> [Task input]
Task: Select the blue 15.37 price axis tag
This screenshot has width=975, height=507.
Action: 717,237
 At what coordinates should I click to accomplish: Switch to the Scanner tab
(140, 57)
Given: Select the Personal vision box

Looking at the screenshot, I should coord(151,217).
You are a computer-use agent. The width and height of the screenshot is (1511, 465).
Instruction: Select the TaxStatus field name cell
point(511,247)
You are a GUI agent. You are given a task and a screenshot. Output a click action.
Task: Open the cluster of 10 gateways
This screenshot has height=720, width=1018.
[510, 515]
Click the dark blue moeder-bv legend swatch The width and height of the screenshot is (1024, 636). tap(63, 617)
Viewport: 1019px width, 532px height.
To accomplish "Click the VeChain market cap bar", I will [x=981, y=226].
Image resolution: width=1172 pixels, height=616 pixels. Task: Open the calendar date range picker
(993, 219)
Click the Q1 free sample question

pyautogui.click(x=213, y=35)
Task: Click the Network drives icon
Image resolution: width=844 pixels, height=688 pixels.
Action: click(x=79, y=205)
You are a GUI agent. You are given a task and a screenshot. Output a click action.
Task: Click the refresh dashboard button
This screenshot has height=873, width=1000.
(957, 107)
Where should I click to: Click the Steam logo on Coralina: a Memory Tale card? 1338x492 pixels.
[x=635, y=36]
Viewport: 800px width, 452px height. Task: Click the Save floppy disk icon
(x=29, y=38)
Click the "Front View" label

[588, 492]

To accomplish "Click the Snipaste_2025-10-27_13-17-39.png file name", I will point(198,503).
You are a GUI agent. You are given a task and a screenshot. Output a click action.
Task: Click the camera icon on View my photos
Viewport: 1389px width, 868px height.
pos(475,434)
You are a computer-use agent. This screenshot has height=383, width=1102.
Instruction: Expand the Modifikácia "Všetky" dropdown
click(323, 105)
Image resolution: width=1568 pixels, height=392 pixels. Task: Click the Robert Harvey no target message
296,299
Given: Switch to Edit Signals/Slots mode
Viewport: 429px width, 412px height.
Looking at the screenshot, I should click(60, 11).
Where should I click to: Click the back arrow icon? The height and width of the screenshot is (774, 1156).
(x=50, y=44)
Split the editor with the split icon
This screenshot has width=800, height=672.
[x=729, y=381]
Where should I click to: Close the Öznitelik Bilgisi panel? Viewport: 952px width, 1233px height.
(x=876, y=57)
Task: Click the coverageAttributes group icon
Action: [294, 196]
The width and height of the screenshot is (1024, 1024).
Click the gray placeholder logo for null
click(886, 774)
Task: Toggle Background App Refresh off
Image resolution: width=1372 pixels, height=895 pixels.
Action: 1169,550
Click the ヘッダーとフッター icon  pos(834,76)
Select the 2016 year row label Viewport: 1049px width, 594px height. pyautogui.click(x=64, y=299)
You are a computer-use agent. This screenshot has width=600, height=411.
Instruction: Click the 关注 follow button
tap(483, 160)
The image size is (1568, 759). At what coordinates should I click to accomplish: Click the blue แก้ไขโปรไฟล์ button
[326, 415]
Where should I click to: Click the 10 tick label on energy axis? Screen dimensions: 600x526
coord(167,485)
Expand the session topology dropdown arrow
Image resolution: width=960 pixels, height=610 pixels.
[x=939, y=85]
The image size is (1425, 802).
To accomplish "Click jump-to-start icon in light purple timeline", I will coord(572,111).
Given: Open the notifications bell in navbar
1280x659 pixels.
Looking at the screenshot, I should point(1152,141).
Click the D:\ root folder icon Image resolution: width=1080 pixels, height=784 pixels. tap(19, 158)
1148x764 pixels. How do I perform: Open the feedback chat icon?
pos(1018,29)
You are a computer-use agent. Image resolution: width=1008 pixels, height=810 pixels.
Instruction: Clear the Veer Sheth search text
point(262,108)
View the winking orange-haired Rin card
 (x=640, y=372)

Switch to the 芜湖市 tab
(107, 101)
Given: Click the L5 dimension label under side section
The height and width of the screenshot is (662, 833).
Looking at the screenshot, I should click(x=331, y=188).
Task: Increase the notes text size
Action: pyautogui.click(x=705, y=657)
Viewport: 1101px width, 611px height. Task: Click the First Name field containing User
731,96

> [What you should do] Using the data above, reproduce exactly the lines between those holding "Where should I click to: Click the Steam" and "has width=600, height=411.", inclusive, and no others.

> [Output below]
Where should I click to: Click the Steam logo on Coralina: a Memory Tale card? 1338x492 pixels.
[x=635, y=36]
Viewport: 800px width, 452px height. Task: Click the Save floppy disk icon
(x=29, y=38)
Click the "Front View" label

[588, 492]

To accomplish "Click the Snipaste_2025-10-27_13-17-39.png file name", I will point(198,503).
You are a GUI agent. You are given a task and a screenshot. Output a click action.
Task: Click the camera icon on View my photos
Viewport: 1389px width, 868px height.
pos(475,434)
You are a computer-use agent. This screenshot has height=383, width=1102.
Instruction: Expand the Modifikácia "Všetky" dropdown
click(323, 105)
Image resolution: width=1568 pixels, height=392 pixels. Task: Click the Robert Harvey no target message
296,299
Given: Switch to Edit Signals/Slots mode
Viewport: 429px width, 412px height.
Looking at the screenshot, I should click(60, 11).
Where should I click to: Click the back arrow icon? The height and width of the screenshot is (774, 1156).
(x=50, y=44)
Split the editor with the split icon
This screenshot has width=800, height=672.
[x=729, y=381]
Where should I click to: Close the Öznitelik Bilgisi panel? Viewport: 952px width, 1233px height.
(x=876, y=57)
Task: Click the coverageAttributes group icon
Action: [294, 196]
The width and height of the screenshot is (1024, 1024).
Click the gray placeholder logo for null
click(886, 774)
Task: Toggle Background App Refresh off
Image resolution: width=1372 pixels, height=895 pixels.
Action: 1169,550
Click the ヘッダーとフッター icon  pos(834,76)
Select the 2016 year row label Viewport: 1049px width, 594px height. pyautogui.click(x=64, y=299)
You are a computer-use agent. This screenshot has width=600, height=411.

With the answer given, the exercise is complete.